In some respects, I’ve seen encouraging progress in addressing the challenges I just described. In particular, reforms are brewing in a number of states that provide a clearer path for distribution utilities to compensate third parties when they create value on the utility’s network. I’m most familiar with New York’s Reforming the Energy Vision (REV) initiative, in which the Commission has already taken a number of proactive steps in this direction, including: (1) asking utilities to identify specific opportunities for distributed energy resources to defer or eliminate the need for traditional distribution infrastructure investment, (2) ordering the adoption of “bring your own device” DR tariffs state-wide, and (3) proposing ratemaking reforms that will reward utilities for making efficient decisions, even if it means foregoing the deployment of their own capital. Great progress is being made in California, Massachusetts, and several other states as well.
However, there are a lot of changes underway and potentially looming. Whether it be changes to ISO programs, the impact of which are yet to be seen, or the outcome of the DC Circuit Court’s EPSA ruling. The latter drew into question FERC’s jurisdiction over DR in wholesale markets, which is certainly a threat to realizing any value whatsoever from the wholesale markets.
What do you expect to be the biggest challenge with implementing DR in the next decade?
I see a massive movement forming to restructure retail pricing in the industry, which will present both challenges and opportunities. There’s been discussion of mass-market time-varying retail rates, demand charges, and other tariff designs that are more closely tied to cost for decades with little in the way of wide scale adoption. But I think the vast proliferation of distributed energy resources—including controllable loads like Wi-Fi-enabled appliances and electric vehicles—will force the issue at last for two reasons.
First, since DERs are largely out of the utility’s or grid operator’s control, customers themselves will need to be incentivized to make grid-optimal decisions. Rates tied to costs will make those DER configurations that minimize grid costs most lucrative. For example, customers exposed to time-varying energy pricing might orient their solar panels such that their maximum output is better aligned with system peak or might install thermostats that balance their comfort preferences against real-time prices.

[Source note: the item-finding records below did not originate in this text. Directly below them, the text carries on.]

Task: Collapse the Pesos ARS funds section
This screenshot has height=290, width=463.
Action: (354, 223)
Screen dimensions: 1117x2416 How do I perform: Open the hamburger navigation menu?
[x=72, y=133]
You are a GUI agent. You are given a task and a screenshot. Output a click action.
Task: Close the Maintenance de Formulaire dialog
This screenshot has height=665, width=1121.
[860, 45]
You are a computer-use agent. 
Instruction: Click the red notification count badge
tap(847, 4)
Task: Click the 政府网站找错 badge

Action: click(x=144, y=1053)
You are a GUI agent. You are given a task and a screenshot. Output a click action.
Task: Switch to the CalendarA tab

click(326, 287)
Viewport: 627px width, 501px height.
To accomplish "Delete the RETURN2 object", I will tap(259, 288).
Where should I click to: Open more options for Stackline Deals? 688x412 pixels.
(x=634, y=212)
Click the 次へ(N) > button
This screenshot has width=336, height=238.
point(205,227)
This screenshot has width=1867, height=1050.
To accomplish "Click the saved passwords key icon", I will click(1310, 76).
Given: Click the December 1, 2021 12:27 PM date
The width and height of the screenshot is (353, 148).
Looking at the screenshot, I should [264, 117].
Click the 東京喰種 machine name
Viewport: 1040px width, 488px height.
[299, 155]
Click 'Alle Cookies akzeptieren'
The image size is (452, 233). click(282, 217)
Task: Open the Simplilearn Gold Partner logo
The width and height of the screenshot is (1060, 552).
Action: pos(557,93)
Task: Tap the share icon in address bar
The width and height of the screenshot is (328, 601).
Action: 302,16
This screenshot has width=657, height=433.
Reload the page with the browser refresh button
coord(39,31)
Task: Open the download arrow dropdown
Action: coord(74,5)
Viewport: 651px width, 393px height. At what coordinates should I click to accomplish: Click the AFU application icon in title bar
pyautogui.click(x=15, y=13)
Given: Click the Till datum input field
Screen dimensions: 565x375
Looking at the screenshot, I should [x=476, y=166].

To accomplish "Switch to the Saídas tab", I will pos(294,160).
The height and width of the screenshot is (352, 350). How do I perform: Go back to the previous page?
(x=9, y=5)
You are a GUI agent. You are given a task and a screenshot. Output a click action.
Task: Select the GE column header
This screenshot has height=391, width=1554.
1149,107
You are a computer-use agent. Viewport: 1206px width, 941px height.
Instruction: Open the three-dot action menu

Second, concerns around fairness and cross-subsidization will drive rate reform. For example, distribution utilities and their regulators won’t allow DER owners to skirt their share of the cost of the delivery infrastructure just by minimizing their net energy consumption. We’ll see a move toward demand charges or other pricing models that ensure all the delivery infrastructure costs don’t get lumped into kWh-based rates that non-DER owners might foot disproportionately.
A world of time-varying rates and demand charges raises questions for utilities and DR vendors alike. When will utilities seek direct control of dispatchable DERs as opposed to relying on price signals to incentivize efficient operation? As tariffs become more complex, to what extent will utilities provide tools and equipment to customers to help manage their energy consumption? As mass-market DR vendors, we’ll need to ask ourselves who our customers will be in 10 years. Will we sell primarily to utilities or will we be providing services to end-use customers who are fully incentivized through their tariff to optimize their energy use?
What advice or guidance would you give to young professionals who are considering a career in demand response and smart grid?
Join us. This is an incredibly dynamic industry and you never stop learning. As you first start out, look for a position that will give you broad exposure to all parts of the electricity industry, not just the demand side. There’s a steep learning curve, and getting the big picture as quickly as possible helps. Also, be forewarned… once you’ve spent more than a few years in this industry, you’ll probably never leave it!